A energia eólica é a energia cinética dos deslocamentos de massas de ar, gerados pelas diferenças de temperatura na superfície do planeta. Resultado da associação da radiação solar incidente no planeta com o movimento de rotação da terra fenómenos naturais que se repetem. Por isso é considerada energia renovável. Tudo indica que as primeiras utilizações de energia eólica deram-se com as embarcações, algumas publicações mencionam vestígios da sua existência já por volta de 4.000 a.C., recentemente testemunhado por um barco encontrado num túmulo sumério da época, no qual havia também remos auxiliares. Por volta de 1.000 a.C. os fenícios, pioneiros na navegação comercial, utilizavam barcos movidos exclusivamente à força dos ventos. Ao longo dos anos vários tipos de embarcações à vela foram desenvolvidos, com grande destaque para as Caravelas - surgidas na Europa no século XIII e que tiveram papel destacado nas Grandes Descobertas Marítimas.

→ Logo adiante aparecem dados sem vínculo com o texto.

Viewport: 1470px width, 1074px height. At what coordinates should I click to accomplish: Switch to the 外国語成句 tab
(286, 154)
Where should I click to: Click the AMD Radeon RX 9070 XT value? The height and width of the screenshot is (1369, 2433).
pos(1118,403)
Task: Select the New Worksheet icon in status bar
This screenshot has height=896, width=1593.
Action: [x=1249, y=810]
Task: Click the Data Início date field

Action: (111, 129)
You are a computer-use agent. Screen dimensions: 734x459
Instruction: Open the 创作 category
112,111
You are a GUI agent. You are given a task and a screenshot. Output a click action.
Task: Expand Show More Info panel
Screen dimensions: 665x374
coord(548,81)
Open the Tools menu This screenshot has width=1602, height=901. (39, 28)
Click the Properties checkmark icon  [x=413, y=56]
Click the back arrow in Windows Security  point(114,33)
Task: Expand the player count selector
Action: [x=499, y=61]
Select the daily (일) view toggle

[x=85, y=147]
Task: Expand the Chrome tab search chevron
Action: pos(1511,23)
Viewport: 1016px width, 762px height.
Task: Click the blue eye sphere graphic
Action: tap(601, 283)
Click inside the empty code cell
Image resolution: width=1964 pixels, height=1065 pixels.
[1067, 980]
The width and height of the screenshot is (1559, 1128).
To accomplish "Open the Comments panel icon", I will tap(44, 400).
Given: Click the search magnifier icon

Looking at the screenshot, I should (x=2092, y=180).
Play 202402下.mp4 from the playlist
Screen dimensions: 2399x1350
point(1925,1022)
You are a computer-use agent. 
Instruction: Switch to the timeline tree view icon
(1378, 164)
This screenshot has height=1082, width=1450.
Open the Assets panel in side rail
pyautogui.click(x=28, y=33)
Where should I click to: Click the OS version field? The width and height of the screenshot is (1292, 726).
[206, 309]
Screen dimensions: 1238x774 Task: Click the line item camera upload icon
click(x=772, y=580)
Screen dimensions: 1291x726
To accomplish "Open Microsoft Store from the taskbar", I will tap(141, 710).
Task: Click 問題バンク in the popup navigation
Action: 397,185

A turbina eólica horizontal (a vertical não é mais usada), é formada essencialmente por um conjunto de duas ou três pás, com perfis aerodinâmicos eficientes, impulsionadas por forças predominantemente de sustentação, accionando geradores que operam a velocidade variável, para garantir uma alta eficiência de conversão, a instalação de turbinas eólicas tem interesse em locais em que a velocidade média anual dos ventos seja superior a 3,6 m/s, existem actualmente, mais de 20 000 turbinas eólicas de grande porte em operação no mundo (principalmente no Estados Unidos). Na Europa, espera-se gerar 10 % da energia eléctrica a partir da eólica, até o ano de 2030.

Um aerogerador ocupa uma reduzida superfície de solo, o que constitui uma vantagem para a sua instalação uma vez que pouco perturba as actividades industriais e agrícolas das proximidades.
Pode encontrar-se um aerogerador individual instalado num local isolado. O aerogerador não se encontra ligado à rede de energia eléctrica nem ligado a outros aerogeradores.
Podem também encontrar-se conjuntos de aerogeradores constituindo um parque eólico. Normalmente estas instalações encontram-se em terra mas, é cada vez mais frequente instalá-las no mar (offshores) onde a presença do vento é mais regular, e lembrando o que disse anteriormente, apesar de este sistema também usar controle assistido por computador e desta forma ser também vulnerável a ataques hackers a catástrofe ou os danos daí provenientes não representariam perigo para a humanidade.
Estes parques eólicos "offshore" permitem a redução dos inconvenientes provocados pelo ruído e pela poluição da paisagem.

Sabe-se que os combustíveis fosseis deverão continuar a ser os principais componentes da matriz energética mundial por ainda duas ou três décadas. Mas, sabe-se também que boa parte dos países educados investe intensamente em novas fontes de energia, como a eólica, a solar e a de hidrogénio, além de pequenas centrais hidroeléctricas que causam muito menos impacto.
Tudo indica que estamos no limiar de mudança da matriz energética fossil e não necessariamente pelas razões apontadas pelo relatório da Onu . Encontrar uma alternativa tecnológica ao modelo tecnológico fossil em crise não parece difícil. Esperamos que não sejam necessários mais 40 anos para que nos apercebamos que o efeito estufa tem sua causa num modelo de desenvolvimento injusto e depredador, ao mesmo tempo atacar só o lado tecnológico não resolve o problema. E isso é o que parece estar em curso. Talvez não tenhamos outros 40 anos, pelo menos é o que dizem os cientistas.